I can't take this much longer, please make them shut up. (Close your eyes. Count the beats of your heart and) - "FILTHY FUCKING RAT!" - (Yeah, I get it, I look like shit this morning, shut up!) (listen to the screams of terrified cheerleaders as feet are suddenly picked up from the aisles, backpacks scuttled aside and…)
… They weren't talking about me.
There really was a rat scurrying down the aisles. At me. In my direction! I smiled. There was a bottle of milk in my purse for lunch. Milk.

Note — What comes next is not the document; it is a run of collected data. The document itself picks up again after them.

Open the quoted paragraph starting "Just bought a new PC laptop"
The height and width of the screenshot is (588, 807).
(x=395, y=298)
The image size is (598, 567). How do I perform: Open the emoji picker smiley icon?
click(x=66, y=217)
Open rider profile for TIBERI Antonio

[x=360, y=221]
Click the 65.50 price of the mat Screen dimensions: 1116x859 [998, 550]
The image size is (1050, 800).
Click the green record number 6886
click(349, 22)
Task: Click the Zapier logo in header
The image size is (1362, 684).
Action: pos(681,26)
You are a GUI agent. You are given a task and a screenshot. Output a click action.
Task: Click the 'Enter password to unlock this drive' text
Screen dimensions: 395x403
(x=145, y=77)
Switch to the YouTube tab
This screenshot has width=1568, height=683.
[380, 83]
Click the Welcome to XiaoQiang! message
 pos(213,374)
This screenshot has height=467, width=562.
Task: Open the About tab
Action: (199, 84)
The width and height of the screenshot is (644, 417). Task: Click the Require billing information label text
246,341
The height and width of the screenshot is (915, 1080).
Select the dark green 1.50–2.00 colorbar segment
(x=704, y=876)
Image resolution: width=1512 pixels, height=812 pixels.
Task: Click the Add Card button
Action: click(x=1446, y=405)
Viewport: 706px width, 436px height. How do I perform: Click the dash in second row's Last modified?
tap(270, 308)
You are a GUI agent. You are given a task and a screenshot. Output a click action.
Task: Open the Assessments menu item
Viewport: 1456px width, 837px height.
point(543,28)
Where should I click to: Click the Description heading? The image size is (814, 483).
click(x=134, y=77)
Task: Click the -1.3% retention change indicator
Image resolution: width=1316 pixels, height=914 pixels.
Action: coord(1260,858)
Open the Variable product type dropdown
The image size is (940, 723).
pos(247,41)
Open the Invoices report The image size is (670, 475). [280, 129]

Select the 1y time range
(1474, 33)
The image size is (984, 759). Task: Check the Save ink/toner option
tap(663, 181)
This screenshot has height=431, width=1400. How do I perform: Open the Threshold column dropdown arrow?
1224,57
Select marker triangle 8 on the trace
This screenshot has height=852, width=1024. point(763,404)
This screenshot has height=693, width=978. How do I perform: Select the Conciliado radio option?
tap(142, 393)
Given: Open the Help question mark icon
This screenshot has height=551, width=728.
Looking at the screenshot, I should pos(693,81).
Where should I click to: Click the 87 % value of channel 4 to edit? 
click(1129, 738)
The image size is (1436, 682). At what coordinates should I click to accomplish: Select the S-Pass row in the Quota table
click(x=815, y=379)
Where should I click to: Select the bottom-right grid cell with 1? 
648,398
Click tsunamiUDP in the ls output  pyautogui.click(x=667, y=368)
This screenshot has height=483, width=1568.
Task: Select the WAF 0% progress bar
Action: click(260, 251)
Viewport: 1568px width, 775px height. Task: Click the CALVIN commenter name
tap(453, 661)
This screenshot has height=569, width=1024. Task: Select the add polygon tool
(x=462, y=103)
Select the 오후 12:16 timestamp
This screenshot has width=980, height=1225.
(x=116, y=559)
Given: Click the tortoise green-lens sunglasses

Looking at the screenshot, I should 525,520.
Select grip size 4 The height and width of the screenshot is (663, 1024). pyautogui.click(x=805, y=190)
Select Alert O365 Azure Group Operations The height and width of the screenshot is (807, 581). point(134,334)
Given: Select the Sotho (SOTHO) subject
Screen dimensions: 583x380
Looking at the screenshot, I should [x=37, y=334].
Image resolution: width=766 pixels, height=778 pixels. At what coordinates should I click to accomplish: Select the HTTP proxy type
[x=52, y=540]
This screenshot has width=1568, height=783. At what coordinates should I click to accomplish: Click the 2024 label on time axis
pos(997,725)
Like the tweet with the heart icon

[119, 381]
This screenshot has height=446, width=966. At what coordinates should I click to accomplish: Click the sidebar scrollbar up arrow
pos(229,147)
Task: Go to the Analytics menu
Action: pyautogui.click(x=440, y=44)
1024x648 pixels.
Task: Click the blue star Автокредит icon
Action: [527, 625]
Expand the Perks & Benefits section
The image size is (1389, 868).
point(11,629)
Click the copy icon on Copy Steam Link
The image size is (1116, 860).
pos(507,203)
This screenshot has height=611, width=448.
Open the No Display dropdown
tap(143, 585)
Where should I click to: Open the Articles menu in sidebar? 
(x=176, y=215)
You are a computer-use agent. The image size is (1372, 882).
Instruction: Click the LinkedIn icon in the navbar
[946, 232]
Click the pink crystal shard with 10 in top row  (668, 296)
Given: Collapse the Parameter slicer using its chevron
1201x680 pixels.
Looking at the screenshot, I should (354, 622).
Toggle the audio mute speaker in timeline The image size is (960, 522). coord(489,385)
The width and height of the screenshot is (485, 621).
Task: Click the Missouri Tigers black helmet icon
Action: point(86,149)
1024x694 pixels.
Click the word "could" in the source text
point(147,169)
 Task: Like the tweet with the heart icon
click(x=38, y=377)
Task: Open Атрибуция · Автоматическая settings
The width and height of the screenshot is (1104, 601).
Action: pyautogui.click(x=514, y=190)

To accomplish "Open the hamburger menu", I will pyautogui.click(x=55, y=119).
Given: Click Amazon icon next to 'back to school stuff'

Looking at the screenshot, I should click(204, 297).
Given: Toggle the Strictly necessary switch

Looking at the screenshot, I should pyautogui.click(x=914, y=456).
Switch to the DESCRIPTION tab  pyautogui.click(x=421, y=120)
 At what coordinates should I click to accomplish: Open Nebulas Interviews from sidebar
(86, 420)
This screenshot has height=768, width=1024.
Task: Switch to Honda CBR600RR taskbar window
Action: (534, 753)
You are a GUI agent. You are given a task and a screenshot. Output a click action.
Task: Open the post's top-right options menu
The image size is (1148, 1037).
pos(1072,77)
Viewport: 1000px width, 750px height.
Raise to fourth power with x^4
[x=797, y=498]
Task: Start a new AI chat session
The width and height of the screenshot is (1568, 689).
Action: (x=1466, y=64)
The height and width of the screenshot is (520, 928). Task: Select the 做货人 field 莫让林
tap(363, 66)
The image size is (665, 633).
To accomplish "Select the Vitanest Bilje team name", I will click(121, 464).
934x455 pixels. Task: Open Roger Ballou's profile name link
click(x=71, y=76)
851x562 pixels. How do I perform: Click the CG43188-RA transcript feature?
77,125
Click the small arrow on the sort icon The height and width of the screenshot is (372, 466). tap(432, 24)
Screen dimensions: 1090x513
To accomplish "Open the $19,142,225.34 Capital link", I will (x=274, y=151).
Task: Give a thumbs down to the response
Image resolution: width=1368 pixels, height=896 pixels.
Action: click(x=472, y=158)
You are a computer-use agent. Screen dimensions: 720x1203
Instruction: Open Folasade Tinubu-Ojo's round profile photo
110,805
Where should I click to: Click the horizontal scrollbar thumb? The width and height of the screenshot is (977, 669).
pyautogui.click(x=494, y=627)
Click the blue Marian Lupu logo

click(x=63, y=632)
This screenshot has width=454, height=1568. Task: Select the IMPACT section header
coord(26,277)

"Get it AWAY from me!" Jerica cried, pulling her knees up against her perky, probably-fondled-within-the-last-five-minutes breasts. The creature stopped mid aisle, black eyes beady with curiousity, staring up at the pink panties that her ankles barred. Are rats even color blind? I'm not sure. The answer probably lied within the text book in my arms, significantly loosened from the previous death grip of anxiety. This was just… this was just priceless.
I reached down and snatched up a handful of boney, brown fur. They were all so busy laughing, carrying on, fighting over who'd get to see the nurse first and dislodging comments from the bus driver that they hadn't seen, hadn't noticed, hadn't cared about my action. "Hey, where'd the rat go?" Pizza-dough ass asked. His red hair looked like the liquidy film on ketchup.
"I don't know," I shrugged, turning back to the window. I slipped the creature inside my purse, grinning a grin that would make a jack-o-lantern look darling. "I really don't know." Now I was a liar, liar. I could feel the twisting and churning of a small body within the cotton of my sack, little bones, a heart pumping blood, nails scratching against the jug of milk, and I thought Hey, maybe this could work….
When the bus reached the school yard, I had the mentality of a psycho killer, and a plan that would make the school counselors have nightmare's for weeks, only to awaken to a mound of therapist bills and the shrieking, terrifying memories.
But at least they'd fair better than the students.